In the work I do, we often turn to recruiting facilities to help us find consumers for in-home (ethnographic) interviews, focus groups, or other forms of qualitative research. We utilize the databases of these facilities to help us find consumers who match certain criteria we’re looking to research. I write a screener, which is a list of questions targeted to find these types of consumers, and the facility uses it to call people in their database they think could potentially fit.
Depending upon the project, recruiting can range from extremely simple to almost impossible. In my experience, I’ve managed 3 types of projects: easy projects to recruit, average projects, and very difficult projects to recruit.
The easier projects to recruit often have pretty general criteria that apply to a lot of people. It’s usually looking for people who own a certain product, use a certain product every day, are regularly in situations or activities such as business travel, or other general types of criteria. I consider projects like this to be easy recruits because these people are found pretty quickly, and it allows you to be picky about the people included.

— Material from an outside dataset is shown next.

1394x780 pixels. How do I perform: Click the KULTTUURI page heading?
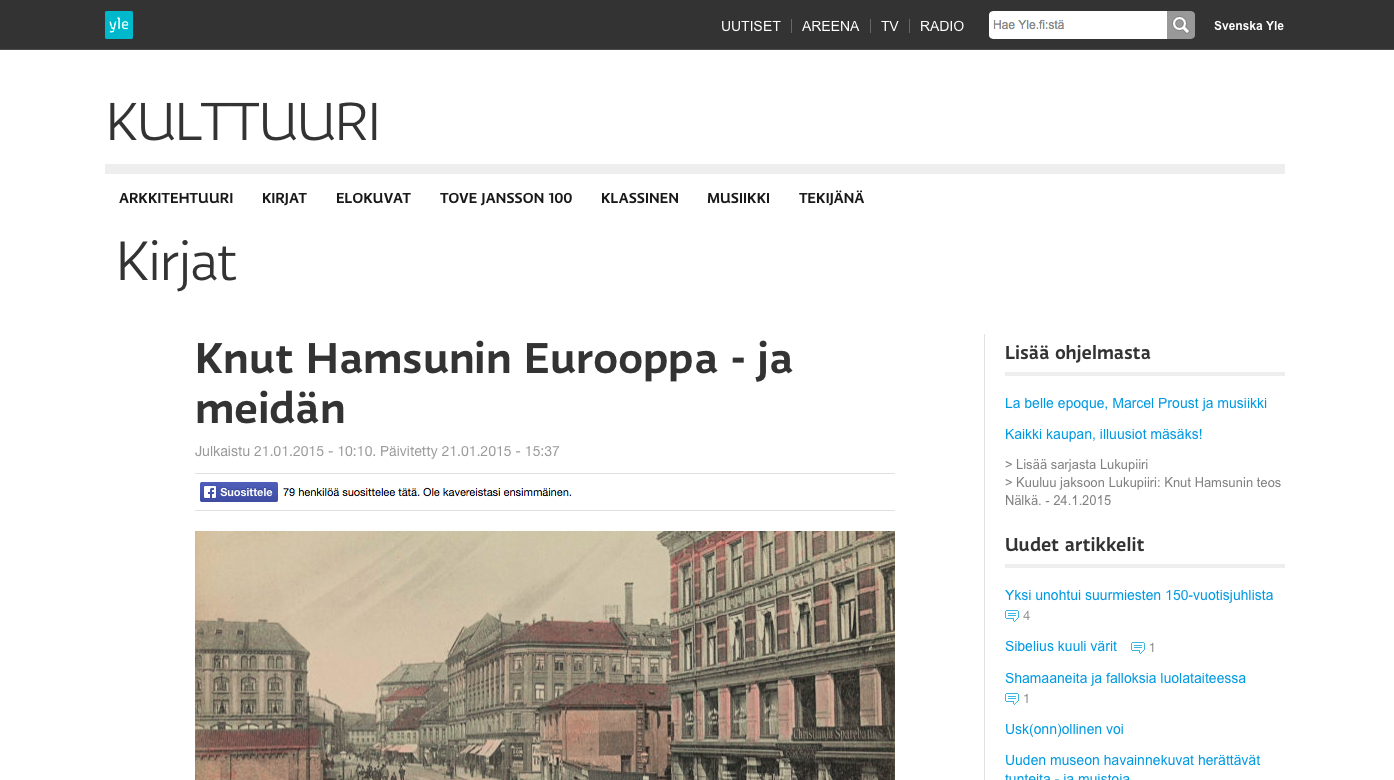click(243, 123)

For a project I was working on, our screener called for people who owned their home and had a household income of over $150,000. The 2 markets we were holding the study in were able to complete this recruit in less than a week, and our client could essentially pick and choose who they wanted to be included.
The average projects don’t always allow for that type of flexibility in recruiting. These projects are looking for the same types of consumers as the easier projects, but the requirements are less general. The project could be looking for a specific brand of product or a situation that most people aren’t always in, such as recently making a major purchase or traveling for business at least twice a month. There also could be constraints on the project from the client that hinder the type of recruit you can do. I consider these recruit average because they’re usually what I encounter when I’m recruiting for a project.
The best example I have for this type of project from my experience is one I worked on about a year ago. We were looking for Boomers (ages 55+) who ate applesauce on a regular basis (at least once a week.) This doesn’t sound like that difficult of a recruit, except we were on a shoe-string budget and couldn’t afford a usual recruiting facility. We ended up recruiting 6 local friends and family who met our criteria for half-hour interviews, and ended up getting a lot of great information from them.
Then there are some project who seem to be looking for a needle in a haystack. These projects are the ones that are very difficult to recruit. Not having a budget for recruiting isn’t usually the case; it’s usually extremely limiting criteria for recruiting that make these project difficult. In my experience, most of these projects are medical or pharmaceutical research projects. They can be looking for a person who has a certain disease at a specific stage or is taking a drug for a certain amount of time.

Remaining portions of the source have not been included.